[DOCUMENT SEGMENT]
— Begin —
Apprenticeships can be a big investment in money and time and dealers are finding it more difficult to find quality candidates.

The automotive industry is viewed by the majority of young people as a no-go area when it comes to thinking about their future job.

Steve Yardley, ReMIT chief operating officer, said: “There’s a big skills gap and the automotive industry is an aging workforce. There are not enough people to fill that gap and the industry needs to tap into GCSE level. There needs to be a vocational option for people at that stage in their life.

“The hardest thing in the industry is to measure attitude. If dealers are just going on grades to evaluate people they will be missing so many opportunities for recruiting some top young people. A superb attitude mixed with the right training can switch a light on.”

Richard Ennis, dealer principal at Mercedes-Benz Colchester, told AM: “There are heavy negative perceptions put on our industry and the automotive industry is not painted as somewhere good to work.

“Schools need to do more to highlight the industry in a better light. Trying to recruit quality apprentices is very difficult, even with the draw of the Mercedes-Benz brand name.”

Chris Butler, dealer principal at Heath Park Motor Company Peugeot, said: “We attract a lot of kids leaving school with no grades applying for positions in the workshop, but they rarely have the potential to succeed.

“I think a lot of school leavers believe it’s an ‘unqualified’ profession, but that’s just not the case.”

Pat Harvey, Benfield Motor Group, aftersales development manager, believes the industry should look at appointing more apprentices for front end and customer service roles, not just technical positions.

The IMI has pledged to increase the number of apprentices joining the retail motor industry by 100% to 40,000 by 2013.

Steve Scofield, the IMI’s head of skills development, said: “It’s very important that our industry gets behind the apprenticeship more so now than ever before. It needs capable young minds which can be developed into tomorrow’s business leaders, sales professionals, master technicians and a whole host of career opportunities.”
— End —
[SUPPLIED MATERIAL]
— Begin —
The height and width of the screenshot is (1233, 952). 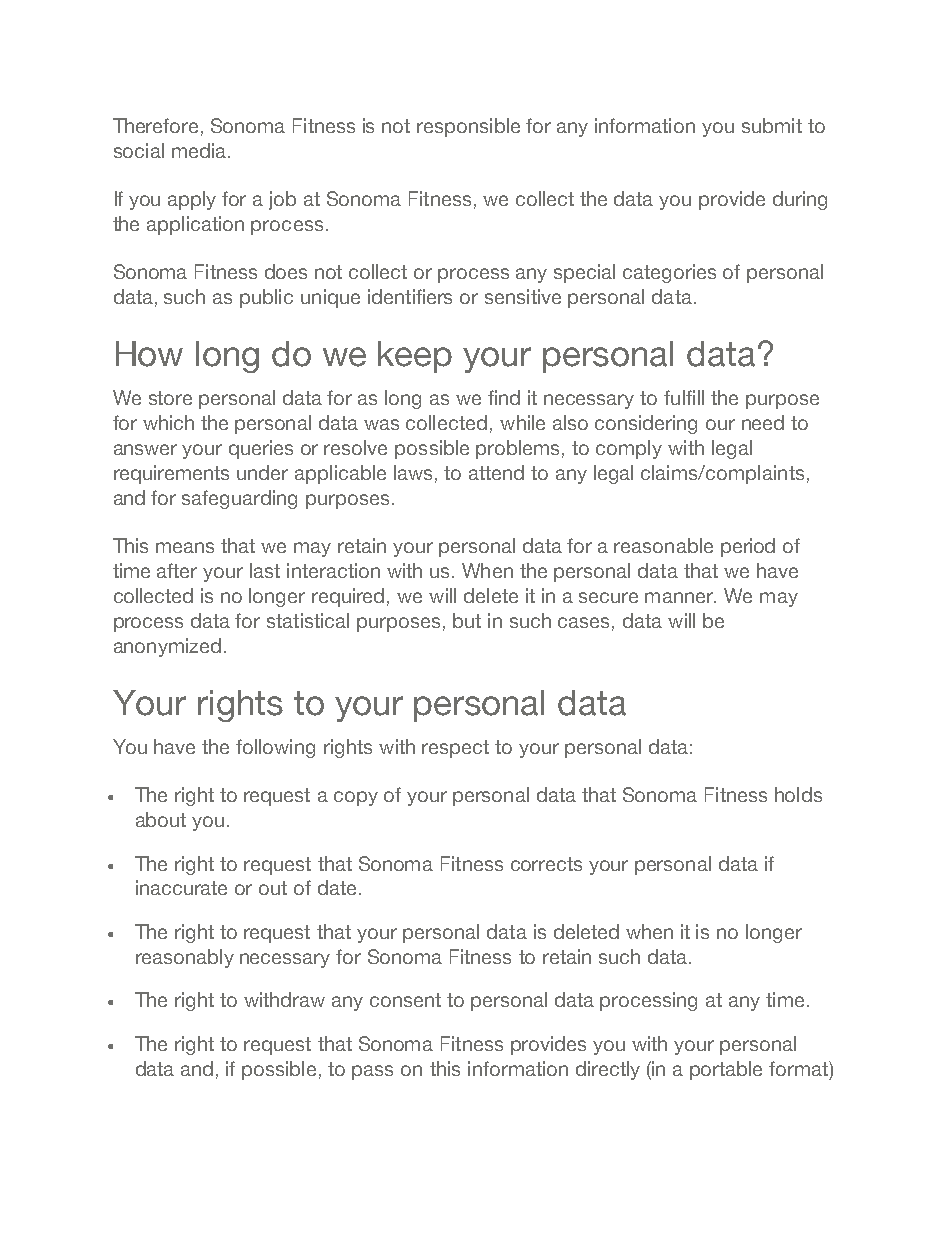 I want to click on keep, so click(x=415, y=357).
— End —
— Begin —
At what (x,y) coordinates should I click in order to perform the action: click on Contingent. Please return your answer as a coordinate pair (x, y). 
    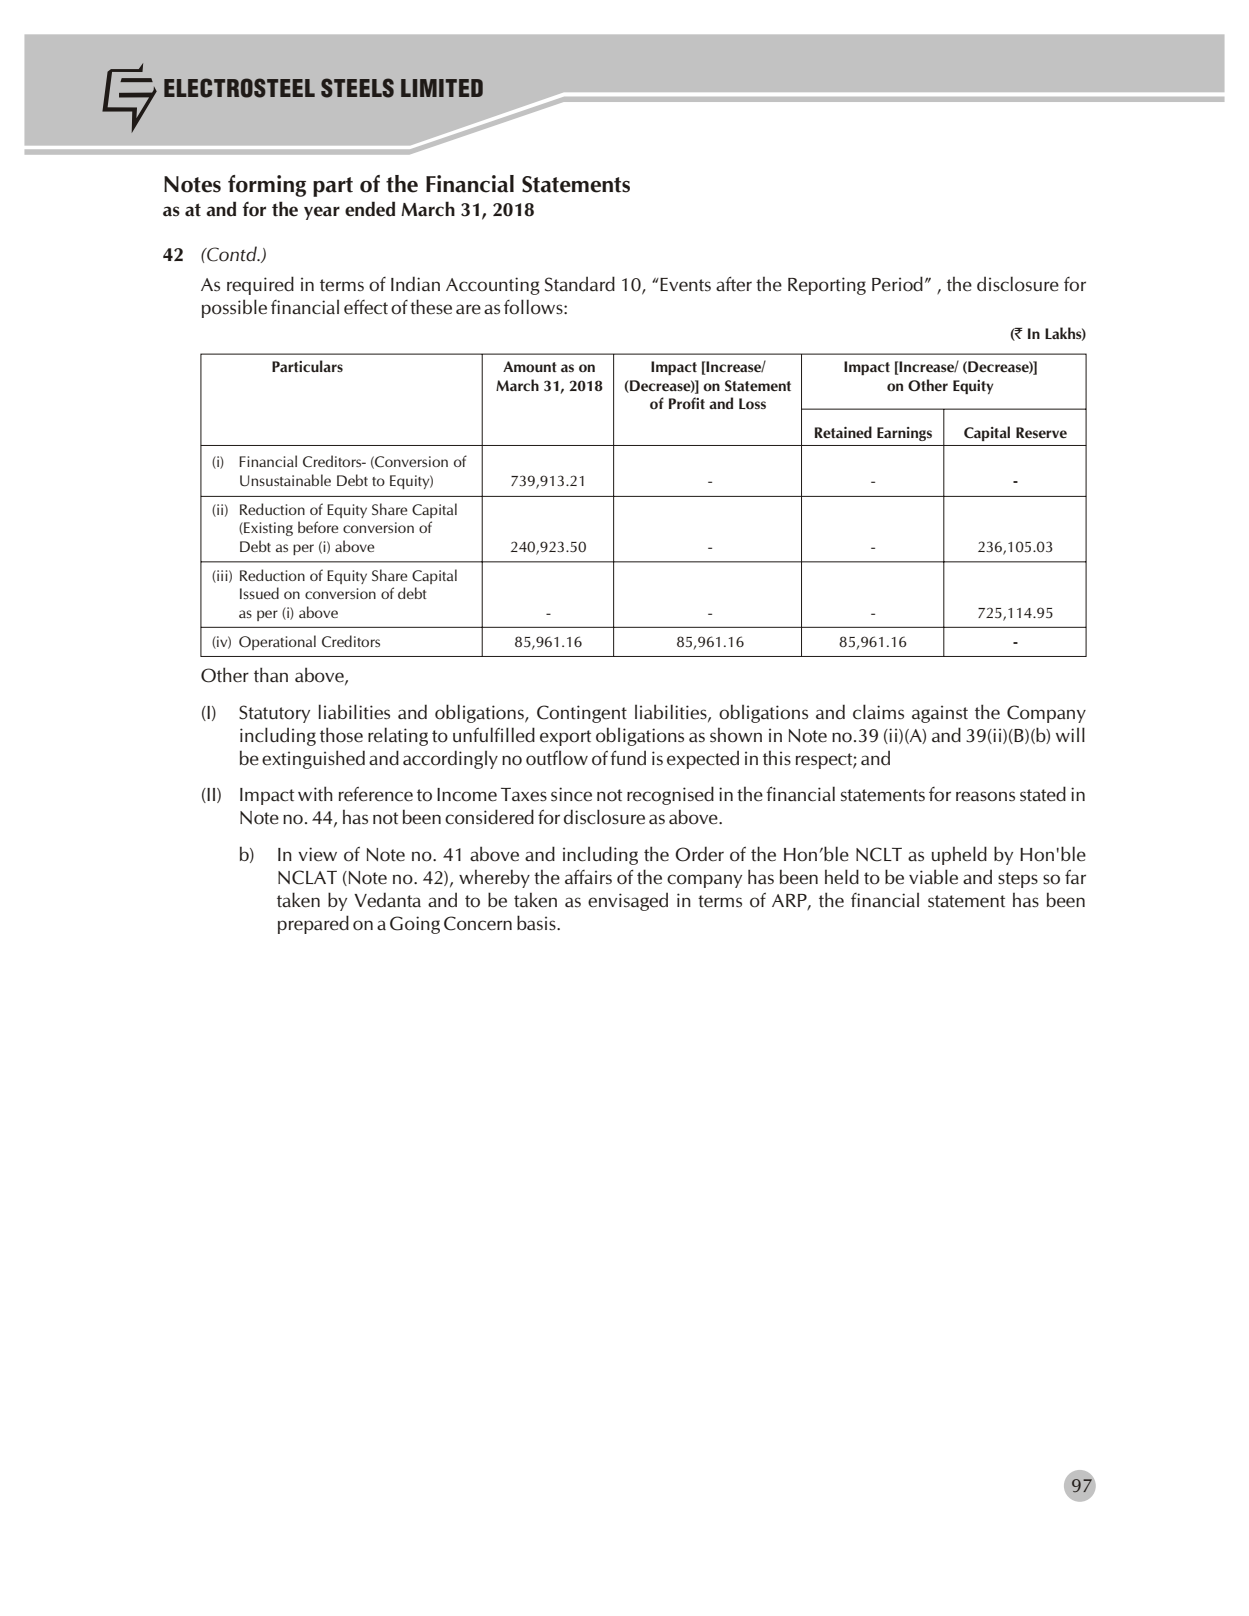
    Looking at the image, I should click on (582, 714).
— End —
[REQUIREMENTS]
• A. In the article on automotive apprenticeships, how many apprentices joining the retail motor industry has the IMI pledged to reach by 2013?
• B. Write out the part of the article on automotive apprenticeships starting at "Steve Yardley, ReMIT" and ending at "in their life.".
The entries have no connection to the article on automotive apprenticeships.

[FULL ANSWERS]
• A. 40,000 apprentices, an increase of 100%.

• B.
Steve Yardley, ReMIT chief operating officer, said: “There’s a big skills gap and the automotive industry is an aging workforce. There are not enough people to fill that gap and the industry needs to tap into GCSE level. There needs to be a vocational option for people at that stage in their life.